The neccesary params are:
- `output_dir` is the path from `data_dir` to the directory where data will be saved to.
- `cdm_source_fields` define the fields needed to populate the CDM_SOURCE table, see [cdm_source](http://ohdsi.github.io/CommonDataModel/cdm54.html#cdm_source):
  - `cdm_source_name`: The name of the CDM instance. 
  - `cdm_source_abbreviation`: The abbreviation of the CDM instance. 
  - `cdm_holder`: The holder of the CDM instance. 
  - `source_description`: The description of the CDM instance
  - `source_documentation_reference`: Link to documentation of the CDM instance
  - `cdm_etl_reference`: Version of the ETL script used. e.g. link to the Git release 
  - `source_release_date`: The date the data was extracted from the source system.

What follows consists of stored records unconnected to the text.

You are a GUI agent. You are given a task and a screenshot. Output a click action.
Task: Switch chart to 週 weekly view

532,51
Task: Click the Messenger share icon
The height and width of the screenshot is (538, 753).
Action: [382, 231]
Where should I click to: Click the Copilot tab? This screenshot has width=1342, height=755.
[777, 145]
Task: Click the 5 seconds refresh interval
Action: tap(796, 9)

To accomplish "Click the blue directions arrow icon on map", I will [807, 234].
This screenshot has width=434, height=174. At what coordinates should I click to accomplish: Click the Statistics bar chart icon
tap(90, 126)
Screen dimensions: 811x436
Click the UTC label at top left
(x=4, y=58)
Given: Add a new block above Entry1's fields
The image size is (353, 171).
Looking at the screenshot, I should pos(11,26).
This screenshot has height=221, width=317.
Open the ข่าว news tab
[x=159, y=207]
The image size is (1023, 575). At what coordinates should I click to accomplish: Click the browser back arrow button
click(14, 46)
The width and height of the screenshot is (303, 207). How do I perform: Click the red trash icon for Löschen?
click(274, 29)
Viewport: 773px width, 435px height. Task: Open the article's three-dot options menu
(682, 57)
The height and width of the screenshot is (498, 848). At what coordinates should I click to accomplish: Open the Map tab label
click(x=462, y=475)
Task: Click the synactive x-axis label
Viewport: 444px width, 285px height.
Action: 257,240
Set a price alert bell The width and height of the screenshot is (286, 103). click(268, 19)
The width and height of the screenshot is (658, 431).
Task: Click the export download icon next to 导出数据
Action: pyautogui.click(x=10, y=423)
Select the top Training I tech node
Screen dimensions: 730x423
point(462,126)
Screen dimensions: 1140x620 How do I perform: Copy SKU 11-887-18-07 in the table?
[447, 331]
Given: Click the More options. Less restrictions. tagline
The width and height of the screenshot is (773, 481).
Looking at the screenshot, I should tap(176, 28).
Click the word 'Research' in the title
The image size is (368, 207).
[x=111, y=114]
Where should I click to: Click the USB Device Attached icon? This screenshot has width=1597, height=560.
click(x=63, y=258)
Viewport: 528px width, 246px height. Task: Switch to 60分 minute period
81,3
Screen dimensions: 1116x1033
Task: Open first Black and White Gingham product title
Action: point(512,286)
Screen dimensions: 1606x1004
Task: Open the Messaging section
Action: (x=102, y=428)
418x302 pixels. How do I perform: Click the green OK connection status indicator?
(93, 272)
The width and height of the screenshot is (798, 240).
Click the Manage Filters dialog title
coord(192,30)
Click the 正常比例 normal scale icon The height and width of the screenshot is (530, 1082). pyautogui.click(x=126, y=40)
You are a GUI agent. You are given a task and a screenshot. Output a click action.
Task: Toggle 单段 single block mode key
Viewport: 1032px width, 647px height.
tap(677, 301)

In some systems that is the same as the date the ETL was run. Typically the latest even date in the source is on the source_release_date.
  - `cdm_release_date`: The date the ETL script was completed. Typically this is after the source_release_date.
  - `cdm_version`: Version of the OMOP CDM used as string. e.g. "5.4"
  - `cdm_version_concept_id`: The Concept Id representing the version of the CDM. (Usually: 756265)
  - `vocabulary_version`: Version of the OMOP standardised vocabularies loaded. (Usually: v20240830)

The parameter `output_dir` is defined in relation to the `data_dir` folder defined in the `.env` file.